Figure 3. Cohesion establishment.

Shown is a speculative model regarding the conversion of cohesins to a cohesion-competent state during S phase. Cohesin complexes deposited onto (or entrapping) each chromatid are separate and distinct entities. Recruitment of anti-establishment factors Pds5 and WAPL/Rad61 onto Scc3/Irr1 precludes the tethering together of cohesin complexes by destabilizing cohesin–cohesin association. Lines of evidence equally support recruitment of Pds5 to both Scc3/Irr1 and to hinge dimerization domains, suggesting that either cohesin terminus may participate in pairing. Pds5 and WAPL/Rad61 anti-establishment factors may also promote chromatid capture reactions by destabilizing subunit interactions within each cohesin (not shown). During S phase, Ctf7/Eco1 acetylates Smc3 near the ATPase globular domain. Smc3 acetylation temporarily inhibits anti-establishment activity, possibly by altering the association or binding site of WAPL/Rad61 and Pds5 to the rest of the cohesin complex (note rotation of anti-establishment factors shown for instance in model 2).
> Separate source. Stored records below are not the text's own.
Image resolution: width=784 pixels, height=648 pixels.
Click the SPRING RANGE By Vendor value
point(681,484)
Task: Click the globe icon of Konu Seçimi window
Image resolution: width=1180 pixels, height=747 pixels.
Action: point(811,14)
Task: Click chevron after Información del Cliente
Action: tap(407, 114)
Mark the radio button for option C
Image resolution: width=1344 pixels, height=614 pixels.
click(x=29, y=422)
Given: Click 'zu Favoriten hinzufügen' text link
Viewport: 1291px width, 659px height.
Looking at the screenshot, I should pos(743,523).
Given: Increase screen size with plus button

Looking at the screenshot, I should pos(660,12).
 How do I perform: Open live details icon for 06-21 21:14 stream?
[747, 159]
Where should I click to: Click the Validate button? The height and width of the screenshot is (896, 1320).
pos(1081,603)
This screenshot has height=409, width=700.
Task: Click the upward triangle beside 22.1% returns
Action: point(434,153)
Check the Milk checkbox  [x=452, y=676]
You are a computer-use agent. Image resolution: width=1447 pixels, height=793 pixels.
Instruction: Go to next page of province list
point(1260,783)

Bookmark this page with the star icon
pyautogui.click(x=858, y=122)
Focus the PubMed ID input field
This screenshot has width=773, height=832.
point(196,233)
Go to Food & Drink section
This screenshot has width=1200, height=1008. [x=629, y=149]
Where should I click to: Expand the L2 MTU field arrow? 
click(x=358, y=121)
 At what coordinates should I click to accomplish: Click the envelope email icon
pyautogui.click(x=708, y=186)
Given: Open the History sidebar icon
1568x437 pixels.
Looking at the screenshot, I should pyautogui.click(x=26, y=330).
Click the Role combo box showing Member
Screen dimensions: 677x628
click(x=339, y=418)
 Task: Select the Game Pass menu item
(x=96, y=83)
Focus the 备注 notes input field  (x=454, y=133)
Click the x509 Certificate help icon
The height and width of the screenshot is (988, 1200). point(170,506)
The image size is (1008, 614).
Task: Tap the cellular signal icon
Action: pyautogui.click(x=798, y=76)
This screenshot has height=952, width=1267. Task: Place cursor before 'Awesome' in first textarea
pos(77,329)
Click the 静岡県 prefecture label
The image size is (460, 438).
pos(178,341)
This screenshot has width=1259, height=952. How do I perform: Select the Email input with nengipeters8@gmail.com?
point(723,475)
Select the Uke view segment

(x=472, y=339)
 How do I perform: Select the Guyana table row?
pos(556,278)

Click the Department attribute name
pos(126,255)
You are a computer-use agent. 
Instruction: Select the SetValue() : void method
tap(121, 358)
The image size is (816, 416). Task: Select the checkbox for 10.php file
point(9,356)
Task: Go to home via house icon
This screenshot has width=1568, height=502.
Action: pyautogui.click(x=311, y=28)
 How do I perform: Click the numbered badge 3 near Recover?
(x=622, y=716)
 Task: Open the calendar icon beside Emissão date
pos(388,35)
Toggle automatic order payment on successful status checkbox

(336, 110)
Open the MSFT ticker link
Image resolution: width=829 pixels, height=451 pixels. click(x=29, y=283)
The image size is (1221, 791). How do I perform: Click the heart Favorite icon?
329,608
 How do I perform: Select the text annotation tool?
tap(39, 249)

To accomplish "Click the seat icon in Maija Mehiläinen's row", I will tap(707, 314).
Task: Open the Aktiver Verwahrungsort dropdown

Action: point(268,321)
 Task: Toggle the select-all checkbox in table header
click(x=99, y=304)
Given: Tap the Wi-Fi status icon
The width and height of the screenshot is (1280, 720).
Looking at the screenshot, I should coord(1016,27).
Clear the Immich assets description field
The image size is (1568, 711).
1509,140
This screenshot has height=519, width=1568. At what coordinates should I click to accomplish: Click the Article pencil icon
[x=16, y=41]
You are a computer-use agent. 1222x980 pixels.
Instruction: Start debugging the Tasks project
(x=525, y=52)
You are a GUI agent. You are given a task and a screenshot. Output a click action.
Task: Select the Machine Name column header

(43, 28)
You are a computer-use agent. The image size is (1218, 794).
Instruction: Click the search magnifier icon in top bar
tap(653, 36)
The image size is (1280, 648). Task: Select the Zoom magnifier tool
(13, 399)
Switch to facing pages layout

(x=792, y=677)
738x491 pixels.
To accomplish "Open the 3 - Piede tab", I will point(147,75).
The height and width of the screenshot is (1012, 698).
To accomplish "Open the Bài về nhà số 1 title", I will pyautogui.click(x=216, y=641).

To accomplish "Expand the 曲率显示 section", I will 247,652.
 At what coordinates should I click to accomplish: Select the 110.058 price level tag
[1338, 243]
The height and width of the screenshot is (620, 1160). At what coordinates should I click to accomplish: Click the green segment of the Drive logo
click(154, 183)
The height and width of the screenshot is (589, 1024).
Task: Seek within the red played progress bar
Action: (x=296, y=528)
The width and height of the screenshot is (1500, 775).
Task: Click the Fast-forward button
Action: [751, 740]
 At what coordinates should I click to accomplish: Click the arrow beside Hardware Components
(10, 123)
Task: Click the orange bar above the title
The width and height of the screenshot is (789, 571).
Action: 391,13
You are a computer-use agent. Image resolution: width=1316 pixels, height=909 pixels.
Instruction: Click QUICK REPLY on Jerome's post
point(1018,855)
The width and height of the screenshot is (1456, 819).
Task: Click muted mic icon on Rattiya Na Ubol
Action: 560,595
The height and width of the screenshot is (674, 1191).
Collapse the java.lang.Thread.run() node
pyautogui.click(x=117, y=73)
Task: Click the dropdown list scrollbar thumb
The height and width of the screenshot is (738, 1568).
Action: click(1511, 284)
Dimerization of cohesins associated with each sister chromatid results in a stable structure that is resistant to antiestablishment activity and persistent Smc3 acetylation. Two of several oligomeric structures (model 1 and model 2) that account for both DNA entrapment and sister chromatid pairing are shown (see [27,28] for a single ring model). In a G2/M response to DNA damage, chromatin-bound cohesins are instead converted to a pairing state by Mcd1 phosphorylation and subsequent acetylation (not shown).